I am writing this blogpost, mainly to share my experiences with improving the BDB storage engine for use in Voldemort and also throw light on how this relates our VaaS goal. As you drill into the details, I hope you get a clear idea of the efforts that have gone into making BDB JE work. I have tried to include pointers whenever possible.

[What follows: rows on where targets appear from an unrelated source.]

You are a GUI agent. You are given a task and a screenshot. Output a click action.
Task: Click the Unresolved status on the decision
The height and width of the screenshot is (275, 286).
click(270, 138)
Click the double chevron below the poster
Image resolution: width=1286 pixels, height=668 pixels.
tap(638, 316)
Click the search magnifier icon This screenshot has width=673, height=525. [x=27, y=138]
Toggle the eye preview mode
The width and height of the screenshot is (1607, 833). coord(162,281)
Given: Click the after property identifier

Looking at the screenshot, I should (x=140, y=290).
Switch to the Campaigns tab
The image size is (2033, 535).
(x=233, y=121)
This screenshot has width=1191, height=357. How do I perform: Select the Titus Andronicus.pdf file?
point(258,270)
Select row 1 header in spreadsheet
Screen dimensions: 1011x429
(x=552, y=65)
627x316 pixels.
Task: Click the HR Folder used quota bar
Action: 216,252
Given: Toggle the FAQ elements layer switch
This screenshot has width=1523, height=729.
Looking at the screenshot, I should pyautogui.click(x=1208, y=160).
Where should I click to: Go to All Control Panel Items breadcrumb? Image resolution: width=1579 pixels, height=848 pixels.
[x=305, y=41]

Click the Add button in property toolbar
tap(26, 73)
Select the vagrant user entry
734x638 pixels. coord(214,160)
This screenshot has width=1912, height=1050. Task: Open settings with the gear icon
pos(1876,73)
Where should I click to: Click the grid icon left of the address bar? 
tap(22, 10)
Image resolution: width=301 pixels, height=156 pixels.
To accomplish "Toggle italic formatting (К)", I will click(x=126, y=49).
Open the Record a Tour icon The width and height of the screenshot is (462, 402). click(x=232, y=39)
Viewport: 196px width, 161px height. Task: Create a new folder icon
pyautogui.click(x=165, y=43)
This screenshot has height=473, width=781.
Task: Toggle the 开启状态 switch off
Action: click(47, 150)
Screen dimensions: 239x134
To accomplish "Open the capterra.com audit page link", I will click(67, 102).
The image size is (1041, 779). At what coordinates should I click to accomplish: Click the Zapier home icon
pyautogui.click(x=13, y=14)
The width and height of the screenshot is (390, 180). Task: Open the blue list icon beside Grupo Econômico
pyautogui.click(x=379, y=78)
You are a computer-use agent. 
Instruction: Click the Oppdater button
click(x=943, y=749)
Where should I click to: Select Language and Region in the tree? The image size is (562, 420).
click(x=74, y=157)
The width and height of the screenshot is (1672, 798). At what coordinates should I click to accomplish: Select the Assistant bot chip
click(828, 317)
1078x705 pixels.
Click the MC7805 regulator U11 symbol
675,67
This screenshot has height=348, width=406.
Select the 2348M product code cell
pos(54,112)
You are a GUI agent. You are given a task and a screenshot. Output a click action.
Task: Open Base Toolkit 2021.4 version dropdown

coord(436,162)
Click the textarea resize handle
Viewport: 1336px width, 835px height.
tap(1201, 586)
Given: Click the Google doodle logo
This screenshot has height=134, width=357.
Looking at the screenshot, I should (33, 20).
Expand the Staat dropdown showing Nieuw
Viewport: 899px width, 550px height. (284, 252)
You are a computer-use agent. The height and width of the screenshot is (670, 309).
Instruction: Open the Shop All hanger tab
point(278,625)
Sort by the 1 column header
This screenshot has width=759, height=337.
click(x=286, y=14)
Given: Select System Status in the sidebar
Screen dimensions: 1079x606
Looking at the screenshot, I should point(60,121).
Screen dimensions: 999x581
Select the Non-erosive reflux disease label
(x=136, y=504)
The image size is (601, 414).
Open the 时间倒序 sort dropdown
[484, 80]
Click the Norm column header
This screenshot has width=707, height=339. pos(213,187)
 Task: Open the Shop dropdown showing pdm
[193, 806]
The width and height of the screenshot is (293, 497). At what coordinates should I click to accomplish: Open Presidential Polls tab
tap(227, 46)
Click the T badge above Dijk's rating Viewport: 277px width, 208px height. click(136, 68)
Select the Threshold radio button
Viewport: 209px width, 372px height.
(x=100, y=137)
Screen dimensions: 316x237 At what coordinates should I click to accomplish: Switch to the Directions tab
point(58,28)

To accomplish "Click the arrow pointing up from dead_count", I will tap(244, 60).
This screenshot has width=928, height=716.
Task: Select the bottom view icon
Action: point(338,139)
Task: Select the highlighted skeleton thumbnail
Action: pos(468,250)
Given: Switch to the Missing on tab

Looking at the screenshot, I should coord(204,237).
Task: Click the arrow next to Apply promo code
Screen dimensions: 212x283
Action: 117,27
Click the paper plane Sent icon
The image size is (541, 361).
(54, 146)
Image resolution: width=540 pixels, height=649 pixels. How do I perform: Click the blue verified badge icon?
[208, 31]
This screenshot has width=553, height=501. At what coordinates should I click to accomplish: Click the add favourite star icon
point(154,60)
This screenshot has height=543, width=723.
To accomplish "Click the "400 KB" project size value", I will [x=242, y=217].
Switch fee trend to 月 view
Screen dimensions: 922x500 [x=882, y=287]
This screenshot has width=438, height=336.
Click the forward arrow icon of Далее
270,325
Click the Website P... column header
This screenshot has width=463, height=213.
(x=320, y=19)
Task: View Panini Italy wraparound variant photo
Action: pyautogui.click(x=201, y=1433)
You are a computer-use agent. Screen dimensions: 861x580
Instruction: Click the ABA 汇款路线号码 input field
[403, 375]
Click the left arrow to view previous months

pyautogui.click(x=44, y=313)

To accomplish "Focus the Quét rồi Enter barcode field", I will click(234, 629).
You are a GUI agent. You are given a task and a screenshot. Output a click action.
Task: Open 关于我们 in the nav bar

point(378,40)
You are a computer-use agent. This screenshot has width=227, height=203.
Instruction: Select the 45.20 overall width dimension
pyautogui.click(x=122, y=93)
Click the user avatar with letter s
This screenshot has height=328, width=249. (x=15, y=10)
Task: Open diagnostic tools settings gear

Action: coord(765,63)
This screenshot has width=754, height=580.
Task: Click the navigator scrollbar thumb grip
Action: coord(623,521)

Note : All of this is written in the context of SSDs. Hence, you will often find me ignoring IOPS completely, focusing on memory.



BDB GC Tuning on SSD 

The post on engineering blog delves to great details about GC issues we faced, when migrating to SSDs. The article mentions the pushing data off the heap, to play nicely with GC.  This is done by setting EVICT_LN cache mode for online traffic and EVICT_BIN cache mode for cursors.  However, to achieve this, we need a higher version of JE > 4.0.117.

We first evaluated BDB 5, which requires a non backwards compatible data conversion to be done on existing data. But we hit issues in the conversion script itself. Once, they were resolved, we hit memory issues and some runaway BDB cleaner issues.

This set us back to JE 4.1.17 since we were not comfortable with the stability of JE5. But we again suffered data bloat issues, due to changes related to how the RMW transaction in Voldemort put() plays with sorted duplicates. Effectively, a new DIN and DBIN (duplicate tree nodes you might recall from JE Architecture whitepaper) for every key, even if the key does not have duplicates. This again set us back.

Better Duplicate Support

Advice from JE folks was to redo the duplicate handling in Voldemort, which is what I am currently testing. After this, we should be able to push data off the JVM heap using the BDB cache for indexes only.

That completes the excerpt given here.